(Stored data entries)
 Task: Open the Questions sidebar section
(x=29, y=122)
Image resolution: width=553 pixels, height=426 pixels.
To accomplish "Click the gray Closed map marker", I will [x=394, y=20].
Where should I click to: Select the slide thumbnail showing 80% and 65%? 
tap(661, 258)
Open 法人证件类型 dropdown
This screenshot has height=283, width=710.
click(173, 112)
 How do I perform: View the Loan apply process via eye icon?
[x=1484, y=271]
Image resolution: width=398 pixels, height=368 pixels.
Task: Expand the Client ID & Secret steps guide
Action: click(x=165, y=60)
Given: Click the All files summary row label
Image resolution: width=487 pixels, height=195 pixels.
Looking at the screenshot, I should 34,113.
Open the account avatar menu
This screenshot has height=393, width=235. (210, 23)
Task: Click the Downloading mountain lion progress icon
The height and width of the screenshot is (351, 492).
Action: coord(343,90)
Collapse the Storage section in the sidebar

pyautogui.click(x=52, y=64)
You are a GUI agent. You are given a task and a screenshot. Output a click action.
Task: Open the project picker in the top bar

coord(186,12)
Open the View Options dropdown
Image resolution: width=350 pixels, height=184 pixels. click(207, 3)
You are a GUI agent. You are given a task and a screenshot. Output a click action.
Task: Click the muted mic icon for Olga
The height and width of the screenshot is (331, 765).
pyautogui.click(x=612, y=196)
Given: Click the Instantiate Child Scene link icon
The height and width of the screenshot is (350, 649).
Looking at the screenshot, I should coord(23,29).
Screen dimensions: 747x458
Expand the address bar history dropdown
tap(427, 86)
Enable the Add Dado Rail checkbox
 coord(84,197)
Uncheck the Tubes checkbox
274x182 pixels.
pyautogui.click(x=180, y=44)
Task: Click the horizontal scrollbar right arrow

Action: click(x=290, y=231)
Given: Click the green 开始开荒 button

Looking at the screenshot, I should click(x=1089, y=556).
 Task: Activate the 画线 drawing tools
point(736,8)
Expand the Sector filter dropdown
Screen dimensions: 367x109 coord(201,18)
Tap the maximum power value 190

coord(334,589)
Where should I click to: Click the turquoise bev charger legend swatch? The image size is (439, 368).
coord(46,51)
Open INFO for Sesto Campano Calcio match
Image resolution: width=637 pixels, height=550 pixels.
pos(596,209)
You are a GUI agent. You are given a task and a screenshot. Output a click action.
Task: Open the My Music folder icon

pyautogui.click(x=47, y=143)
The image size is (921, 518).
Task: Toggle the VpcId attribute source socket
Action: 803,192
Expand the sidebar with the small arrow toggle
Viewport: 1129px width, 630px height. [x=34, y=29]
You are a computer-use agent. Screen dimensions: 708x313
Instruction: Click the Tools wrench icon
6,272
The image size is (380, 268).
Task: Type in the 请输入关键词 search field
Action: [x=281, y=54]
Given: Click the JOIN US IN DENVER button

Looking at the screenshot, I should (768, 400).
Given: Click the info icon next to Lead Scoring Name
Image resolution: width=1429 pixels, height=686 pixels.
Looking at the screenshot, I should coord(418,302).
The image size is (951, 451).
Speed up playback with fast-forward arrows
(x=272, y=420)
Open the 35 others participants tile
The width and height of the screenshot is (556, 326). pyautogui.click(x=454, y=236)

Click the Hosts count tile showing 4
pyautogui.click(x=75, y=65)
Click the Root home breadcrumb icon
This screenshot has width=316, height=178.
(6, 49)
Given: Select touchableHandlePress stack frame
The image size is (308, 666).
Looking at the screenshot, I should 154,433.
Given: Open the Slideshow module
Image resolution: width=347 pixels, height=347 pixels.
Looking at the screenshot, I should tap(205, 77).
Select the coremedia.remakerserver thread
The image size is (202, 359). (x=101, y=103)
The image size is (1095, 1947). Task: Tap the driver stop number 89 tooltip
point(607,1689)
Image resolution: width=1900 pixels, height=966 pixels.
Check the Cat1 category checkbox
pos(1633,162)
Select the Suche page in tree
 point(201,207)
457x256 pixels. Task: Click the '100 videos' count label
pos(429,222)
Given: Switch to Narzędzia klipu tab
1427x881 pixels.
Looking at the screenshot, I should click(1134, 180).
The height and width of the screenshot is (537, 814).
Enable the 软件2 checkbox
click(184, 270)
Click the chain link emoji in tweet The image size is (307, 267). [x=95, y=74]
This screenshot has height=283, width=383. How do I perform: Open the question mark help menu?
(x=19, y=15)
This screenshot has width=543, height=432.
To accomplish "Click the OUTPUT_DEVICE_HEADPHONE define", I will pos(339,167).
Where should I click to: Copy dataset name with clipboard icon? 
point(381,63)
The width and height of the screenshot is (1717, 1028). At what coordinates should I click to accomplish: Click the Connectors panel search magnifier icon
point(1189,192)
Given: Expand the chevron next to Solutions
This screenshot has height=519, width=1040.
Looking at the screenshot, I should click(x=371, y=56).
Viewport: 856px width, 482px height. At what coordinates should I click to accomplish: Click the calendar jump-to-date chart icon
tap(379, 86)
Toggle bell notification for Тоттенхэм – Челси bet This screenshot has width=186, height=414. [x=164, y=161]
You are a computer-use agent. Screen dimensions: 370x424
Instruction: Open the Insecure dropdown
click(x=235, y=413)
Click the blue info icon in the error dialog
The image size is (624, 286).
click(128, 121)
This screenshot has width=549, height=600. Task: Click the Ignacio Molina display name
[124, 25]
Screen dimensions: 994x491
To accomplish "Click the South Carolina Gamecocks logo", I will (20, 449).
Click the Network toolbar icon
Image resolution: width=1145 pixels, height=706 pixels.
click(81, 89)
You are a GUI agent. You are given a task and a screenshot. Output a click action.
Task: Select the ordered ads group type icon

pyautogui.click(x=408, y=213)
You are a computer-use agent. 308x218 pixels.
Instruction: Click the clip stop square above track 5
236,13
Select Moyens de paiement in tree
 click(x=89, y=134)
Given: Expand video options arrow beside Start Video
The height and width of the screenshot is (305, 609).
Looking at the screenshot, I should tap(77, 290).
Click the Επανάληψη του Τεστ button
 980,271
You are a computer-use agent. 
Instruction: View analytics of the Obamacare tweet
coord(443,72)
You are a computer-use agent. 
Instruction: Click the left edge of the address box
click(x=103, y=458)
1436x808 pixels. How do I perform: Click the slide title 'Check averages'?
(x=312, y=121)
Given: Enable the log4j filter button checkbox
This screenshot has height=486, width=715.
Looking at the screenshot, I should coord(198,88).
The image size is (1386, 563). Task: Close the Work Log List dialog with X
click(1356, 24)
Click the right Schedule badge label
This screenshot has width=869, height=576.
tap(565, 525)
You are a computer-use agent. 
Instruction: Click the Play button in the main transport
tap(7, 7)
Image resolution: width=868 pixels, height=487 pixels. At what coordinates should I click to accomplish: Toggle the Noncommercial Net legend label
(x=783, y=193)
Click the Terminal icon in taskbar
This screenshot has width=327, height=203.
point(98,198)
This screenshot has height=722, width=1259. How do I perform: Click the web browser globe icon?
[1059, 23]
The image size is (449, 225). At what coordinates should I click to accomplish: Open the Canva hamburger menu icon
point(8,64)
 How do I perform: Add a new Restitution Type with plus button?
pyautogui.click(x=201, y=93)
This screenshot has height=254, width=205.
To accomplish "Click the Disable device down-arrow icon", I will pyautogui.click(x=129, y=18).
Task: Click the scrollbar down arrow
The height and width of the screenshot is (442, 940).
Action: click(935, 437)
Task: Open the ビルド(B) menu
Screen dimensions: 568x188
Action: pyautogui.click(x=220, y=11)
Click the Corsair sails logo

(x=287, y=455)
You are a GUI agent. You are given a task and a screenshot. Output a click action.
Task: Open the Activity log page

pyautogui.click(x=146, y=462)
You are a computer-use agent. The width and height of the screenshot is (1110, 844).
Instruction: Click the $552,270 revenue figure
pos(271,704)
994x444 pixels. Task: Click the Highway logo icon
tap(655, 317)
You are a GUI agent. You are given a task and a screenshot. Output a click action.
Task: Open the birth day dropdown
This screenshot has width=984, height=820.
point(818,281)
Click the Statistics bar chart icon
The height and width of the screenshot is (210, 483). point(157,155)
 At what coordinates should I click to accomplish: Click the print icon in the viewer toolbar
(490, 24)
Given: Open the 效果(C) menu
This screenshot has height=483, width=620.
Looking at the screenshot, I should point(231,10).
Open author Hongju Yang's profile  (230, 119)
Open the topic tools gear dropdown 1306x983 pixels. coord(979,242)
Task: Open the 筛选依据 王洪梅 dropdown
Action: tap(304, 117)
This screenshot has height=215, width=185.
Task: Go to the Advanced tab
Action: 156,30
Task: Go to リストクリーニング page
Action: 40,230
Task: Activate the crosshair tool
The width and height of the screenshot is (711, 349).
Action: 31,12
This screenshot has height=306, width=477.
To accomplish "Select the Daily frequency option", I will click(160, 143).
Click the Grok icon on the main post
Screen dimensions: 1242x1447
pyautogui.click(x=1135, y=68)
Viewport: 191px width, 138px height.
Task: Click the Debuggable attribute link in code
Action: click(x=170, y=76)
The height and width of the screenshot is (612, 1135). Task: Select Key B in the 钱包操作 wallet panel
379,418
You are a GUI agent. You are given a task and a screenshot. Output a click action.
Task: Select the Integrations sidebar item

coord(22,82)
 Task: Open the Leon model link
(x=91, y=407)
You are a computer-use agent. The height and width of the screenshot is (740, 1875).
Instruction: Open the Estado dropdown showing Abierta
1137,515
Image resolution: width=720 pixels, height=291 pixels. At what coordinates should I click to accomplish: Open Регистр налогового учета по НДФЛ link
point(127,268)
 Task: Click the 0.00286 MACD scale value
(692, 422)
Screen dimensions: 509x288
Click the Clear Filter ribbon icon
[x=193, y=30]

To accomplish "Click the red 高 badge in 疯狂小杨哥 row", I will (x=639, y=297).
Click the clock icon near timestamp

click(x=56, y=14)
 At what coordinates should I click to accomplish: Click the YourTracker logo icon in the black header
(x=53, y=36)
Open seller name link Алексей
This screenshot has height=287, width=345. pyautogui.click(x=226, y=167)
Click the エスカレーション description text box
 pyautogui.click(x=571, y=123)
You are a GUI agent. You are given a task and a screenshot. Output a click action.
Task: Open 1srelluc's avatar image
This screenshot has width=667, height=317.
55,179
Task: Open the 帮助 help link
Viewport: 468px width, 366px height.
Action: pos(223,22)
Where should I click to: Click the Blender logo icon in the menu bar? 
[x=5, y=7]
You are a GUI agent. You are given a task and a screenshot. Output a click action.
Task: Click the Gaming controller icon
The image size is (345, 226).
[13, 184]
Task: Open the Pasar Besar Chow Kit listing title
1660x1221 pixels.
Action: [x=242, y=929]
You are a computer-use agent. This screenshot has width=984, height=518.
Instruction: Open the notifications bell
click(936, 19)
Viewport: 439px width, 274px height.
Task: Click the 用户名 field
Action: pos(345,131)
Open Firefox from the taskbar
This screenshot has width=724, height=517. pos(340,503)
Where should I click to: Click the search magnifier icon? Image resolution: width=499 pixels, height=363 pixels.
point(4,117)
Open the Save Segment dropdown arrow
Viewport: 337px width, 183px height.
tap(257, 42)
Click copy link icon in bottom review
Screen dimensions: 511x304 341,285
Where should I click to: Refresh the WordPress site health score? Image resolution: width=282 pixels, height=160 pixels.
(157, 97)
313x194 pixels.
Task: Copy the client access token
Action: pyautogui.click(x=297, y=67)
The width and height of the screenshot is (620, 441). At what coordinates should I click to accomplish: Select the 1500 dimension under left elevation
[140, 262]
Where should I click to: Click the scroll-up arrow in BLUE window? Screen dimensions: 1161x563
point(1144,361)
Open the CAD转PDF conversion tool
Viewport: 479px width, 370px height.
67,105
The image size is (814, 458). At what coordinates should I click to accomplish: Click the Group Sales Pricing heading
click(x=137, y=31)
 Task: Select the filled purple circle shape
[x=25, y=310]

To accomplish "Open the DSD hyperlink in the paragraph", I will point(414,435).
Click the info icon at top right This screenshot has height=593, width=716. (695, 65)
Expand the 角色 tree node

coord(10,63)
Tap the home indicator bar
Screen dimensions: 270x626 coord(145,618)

== Work item ==
Using the records above, say how many lines include the string "next". Only the number is wanted.

== Exercise response ==
2